------ Dataset records

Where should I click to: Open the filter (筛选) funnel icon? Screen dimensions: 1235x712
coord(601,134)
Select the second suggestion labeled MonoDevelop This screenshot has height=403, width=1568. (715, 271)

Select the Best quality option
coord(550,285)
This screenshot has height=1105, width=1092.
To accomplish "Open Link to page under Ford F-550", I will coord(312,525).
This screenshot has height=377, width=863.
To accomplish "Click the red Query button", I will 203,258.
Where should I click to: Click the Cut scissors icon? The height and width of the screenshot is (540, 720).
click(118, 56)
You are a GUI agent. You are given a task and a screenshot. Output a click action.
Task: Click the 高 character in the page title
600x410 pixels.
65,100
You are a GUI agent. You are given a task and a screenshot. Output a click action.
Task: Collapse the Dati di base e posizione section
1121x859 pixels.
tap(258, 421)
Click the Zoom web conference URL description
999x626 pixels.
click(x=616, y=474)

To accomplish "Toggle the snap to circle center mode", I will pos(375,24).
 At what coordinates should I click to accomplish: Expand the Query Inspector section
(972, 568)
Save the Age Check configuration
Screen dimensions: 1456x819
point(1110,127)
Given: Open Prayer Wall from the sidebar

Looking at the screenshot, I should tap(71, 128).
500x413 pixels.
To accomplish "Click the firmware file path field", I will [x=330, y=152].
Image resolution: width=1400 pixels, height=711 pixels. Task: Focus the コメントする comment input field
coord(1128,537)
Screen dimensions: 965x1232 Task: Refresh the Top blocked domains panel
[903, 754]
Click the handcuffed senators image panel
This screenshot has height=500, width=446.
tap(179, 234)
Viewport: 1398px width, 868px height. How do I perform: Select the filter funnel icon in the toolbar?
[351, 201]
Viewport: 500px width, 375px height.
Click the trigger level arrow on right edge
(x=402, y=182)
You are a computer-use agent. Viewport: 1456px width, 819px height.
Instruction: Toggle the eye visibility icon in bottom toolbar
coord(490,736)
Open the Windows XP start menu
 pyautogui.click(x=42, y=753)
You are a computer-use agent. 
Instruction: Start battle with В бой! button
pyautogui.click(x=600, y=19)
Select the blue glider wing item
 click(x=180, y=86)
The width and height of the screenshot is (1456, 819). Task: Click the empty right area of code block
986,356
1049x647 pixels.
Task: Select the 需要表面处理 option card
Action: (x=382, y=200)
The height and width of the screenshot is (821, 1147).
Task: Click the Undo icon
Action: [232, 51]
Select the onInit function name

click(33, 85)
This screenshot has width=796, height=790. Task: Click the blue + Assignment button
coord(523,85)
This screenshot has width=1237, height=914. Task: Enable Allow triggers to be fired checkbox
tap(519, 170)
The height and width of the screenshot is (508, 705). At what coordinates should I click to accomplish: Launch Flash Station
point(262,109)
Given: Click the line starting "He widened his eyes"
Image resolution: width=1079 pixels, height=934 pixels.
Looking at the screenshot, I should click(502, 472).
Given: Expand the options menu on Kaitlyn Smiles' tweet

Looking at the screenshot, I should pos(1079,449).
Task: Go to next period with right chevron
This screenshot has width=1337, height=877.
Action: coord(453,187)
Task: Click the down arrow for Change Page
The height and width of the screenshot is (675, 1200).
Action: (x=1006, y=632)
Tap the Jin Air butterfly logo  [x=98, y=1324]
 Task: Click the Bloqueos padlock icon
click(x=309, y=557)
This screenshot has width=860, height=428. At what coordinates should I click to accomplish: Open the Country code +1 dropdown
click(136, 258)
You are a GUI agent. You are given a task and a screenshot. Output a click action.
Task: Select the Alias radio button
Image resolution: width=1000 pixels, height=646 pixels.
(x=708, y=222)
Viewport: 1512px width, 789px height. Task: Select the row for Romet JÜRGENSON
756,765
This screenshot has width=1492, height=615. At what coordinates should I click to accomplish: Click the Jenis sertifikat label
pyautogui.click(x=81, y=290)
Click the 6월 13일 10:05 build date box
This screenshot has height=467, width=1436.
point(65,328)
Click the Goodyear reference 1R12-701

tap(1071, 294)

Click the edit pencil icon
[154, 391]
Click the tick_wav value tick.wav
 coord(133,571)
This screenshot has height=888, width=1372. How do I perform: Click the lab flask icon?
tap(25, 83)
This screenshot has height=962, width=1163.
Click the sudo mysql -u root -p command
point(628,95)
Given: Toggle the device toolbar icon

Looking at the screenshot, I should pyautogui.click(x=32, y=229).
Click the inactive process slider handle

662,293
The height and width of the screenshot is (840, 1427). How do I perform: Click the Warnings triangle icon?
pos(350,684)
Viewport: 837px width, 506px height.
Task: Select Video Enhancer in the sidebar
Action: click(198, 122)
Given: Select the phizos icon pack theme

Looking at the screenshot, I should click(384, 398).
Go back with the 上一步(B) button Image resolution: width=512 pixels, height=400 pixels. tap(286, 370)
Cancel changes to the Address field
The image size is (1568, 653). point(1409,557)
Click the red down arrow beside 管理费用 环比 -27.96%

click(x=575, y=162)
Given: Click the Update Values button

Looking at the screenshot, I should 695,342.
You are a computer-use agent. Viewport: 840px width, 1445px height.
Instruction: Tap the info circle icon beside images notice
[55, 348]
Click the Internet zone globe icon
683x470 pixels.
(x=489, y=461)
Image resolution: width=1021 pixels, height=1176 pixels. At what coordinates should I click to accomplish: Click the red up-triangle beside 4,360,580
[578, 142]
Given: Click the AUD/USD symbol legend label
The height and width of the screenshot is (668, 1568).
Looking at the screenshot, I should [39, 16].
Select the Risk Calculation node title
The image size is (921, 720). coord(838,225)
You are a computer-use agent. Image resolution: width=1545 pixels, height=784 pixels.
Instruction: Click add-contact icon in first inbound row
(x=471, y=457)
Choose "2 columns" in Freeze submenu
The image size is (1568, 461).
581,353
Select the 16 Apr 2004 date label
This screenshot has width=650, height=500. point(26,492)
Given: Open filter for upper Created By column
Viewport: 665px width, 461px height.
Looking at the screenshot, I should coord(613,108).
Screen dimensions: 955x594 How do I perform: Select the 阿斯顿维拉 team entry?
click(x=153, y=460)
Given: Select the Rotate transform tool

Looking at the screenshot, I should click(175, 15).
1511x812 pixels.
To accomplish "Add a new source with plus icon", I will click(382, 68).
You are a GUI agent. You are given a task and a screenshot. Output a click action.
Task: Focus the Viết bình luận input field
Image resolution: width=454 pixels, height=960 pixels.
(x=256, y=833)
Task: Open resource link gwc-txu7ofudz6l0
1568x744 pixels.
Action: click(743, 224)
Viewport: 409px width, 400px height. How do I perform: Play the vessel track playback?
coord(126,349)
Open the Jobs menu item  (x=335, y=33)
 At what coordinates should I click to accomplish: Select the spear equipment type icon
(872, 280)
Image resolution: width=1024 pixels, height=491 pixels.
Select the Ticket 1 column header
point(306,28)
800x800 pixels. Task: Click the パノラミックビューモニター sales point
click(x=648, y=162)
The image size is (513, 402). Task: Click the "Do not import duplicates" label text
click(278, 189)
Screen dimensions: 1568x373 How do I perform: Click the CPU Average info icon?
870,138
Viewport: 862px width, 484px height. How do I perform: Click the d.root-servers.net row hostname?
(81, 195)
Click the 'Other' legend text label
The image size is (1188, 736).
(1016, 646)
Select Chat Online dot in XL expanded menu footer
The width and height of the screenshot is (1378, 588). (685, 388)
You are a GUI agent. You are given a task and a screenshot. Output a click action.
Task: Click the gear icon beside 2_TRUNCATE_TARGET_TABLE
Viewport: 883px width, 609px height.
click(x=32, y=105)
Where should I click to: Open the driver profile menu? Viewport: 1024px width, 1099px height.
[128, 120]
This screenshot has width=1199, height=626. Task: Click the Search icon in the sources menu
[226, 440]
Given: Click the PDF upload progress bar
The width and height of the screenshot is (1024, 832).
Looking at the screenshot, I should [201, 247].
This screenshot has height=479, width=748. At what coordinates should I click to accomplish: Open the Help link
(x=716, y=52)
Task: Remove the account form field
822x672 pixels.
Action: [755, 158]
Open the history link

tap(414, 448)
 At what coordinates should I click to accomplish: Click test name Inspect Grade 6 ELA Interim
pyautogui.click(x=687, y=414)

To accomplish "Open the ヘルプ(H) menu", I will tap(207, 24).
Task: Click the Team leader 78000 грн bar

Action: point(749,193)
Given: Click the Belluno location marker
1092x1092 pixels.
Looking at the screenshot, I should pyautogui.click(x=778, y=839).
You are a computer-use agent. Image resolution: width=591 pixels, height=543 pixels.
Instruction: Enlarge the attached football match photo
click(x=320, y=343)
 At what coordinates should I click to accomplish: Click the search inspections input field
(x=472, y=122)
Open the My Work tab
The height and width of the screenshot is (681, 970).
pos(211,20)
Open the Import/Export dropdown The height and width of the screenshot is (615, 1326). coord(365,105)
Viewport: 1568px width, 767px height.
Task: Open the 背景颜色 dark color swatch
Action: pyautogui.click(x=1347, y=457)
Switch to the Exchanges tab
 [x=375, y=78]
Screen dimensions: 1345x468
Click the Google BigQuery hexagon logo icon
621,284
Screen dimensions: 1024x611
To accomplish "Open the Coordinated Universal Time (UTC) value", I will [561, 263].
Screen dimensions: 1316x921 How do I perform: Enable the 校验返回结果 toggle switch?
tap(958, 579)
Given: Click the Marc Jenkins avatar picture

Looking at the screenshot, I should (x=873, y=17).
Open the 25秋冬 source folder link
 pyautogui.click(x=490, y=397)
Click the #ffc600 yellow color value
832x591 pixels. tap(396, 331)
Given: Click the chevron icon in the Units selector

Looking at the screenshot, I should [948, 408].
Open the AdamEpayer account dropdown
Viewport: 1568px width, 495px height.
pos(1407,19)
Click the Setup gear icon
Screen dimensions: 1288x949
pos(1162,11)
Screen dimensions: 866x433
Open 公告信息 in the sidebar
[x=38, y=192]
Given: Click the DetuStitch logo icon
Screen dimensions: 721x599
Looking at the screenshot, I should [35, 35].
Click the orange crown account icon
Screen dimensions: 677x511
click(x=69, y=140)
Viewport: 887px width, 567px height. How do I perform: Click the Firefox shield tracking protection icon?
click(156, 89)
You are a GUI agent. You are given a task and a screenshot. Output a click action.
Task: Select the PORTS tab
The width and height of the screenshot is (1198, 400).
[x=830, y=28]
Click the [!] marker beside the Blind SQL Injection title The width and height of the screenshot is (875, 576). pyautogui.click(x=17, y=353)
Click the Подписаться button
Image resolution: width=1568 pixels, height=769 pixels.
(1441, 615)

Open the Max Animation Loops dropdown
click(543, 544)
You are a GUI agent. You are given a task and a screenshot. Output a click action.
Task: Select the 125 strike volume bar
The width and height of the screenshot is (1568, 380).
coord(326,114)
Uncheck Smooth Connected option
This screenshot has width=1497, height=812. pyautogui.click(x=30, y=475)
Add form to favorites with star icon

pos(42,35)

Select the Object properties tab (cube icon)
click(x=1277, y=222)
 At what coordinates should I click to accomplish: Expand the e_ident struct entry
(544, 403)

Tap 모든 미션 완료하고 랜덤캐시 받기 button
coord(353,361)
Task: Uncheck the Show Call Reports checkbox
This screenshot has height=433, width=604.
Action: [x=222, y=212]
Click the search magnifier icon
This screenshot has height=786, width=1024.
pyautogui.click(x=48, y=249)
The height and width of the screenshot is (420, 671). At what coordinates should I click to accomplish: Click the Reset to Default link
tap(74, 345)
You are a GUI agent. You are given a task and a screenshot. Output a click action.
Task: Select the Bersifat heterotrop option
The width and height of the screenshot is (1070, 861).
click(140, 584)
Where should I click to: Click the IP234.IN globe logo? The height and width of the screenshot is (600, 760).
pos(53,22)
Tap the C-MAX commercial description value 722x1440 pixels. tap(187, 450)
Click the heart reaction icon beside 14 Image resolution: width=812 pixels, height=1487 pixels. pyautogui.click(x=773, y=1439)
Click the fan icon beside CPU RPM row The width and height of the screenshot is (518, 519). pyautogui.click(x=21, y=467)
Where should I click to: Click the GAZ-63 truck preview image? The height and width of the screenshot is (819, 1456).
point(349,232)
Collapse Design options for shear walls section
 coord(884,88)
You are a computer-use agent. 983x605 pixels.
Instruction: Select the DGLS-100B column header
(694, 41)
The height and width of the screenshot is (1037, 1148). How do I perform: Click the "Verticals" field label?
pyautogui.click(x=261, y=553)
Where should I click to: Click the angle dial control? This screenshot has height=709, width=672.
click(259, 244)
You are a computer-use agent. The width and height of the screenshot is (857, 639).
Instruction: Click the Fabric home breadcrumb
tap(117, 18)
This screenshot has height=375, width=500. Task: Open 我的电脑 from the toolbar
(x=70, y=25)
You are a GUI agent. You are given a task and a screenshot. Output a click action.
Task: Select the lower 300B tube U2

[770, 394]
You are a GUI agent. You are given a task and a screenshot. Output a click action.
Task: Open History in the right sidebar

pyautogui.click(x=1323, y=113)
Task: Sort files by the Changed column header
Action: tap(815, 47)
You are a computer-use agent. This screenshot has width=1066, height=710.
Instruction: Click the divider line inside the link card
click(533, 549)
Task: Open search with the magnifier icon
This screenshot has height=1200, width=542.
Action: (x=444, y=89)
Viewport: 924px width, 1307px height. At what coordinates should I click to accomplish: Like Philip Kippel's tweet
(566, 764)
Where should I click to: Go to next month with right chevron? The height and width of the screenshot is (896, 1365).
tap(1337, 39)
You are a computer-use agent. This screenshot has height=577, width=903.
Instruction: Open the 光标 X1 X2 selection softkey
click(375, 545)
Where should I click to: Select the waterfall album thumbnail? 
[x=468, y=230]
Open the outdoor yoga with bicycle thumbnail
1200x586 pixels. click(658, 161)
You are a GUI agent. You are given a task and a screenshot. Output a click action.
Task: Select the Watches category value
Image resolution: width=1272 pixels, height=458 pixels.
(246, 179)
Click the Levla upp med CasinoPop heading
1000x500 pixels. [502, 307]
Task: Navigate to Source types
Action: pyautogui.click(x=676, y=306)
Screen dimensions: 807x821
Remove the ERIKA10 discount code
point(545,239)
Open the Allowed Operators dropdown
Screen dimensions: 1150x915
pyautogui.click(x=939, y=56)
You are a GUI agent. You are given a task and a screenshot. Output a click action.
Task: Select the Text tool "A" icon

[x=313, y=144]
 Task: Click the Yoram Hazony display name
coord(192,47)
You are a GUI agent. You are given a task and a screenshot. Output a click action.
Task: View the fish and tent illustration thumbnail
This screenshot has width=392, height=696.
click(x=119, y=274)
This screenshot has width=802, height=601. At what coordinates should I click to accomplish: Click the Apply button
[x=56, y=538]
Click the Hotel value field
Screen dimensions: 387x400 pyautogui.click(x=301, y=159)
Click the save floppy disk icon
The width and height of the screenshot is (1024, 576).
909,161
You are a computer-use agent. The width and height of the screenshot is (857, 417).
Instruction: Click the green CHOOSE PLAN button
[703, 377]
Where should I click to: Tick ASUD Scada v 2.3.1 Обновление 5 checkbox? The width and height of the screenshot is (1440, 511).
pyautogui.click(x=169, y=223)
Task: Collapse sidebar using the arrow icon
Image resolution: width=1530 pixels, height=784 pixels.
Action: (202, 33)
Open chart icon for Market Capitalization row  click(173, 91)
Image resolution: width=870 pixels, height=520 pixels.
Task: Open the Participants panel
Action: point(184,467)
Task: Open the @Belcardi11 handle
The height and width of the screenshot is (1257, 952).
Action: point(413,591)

------------

*Instructions for the task*.
Copy out the lines of the data where the word "legend" can be found.

*Output*.
Given: Click the AUD/USD symbol legend label
Click the 'Other' legend text label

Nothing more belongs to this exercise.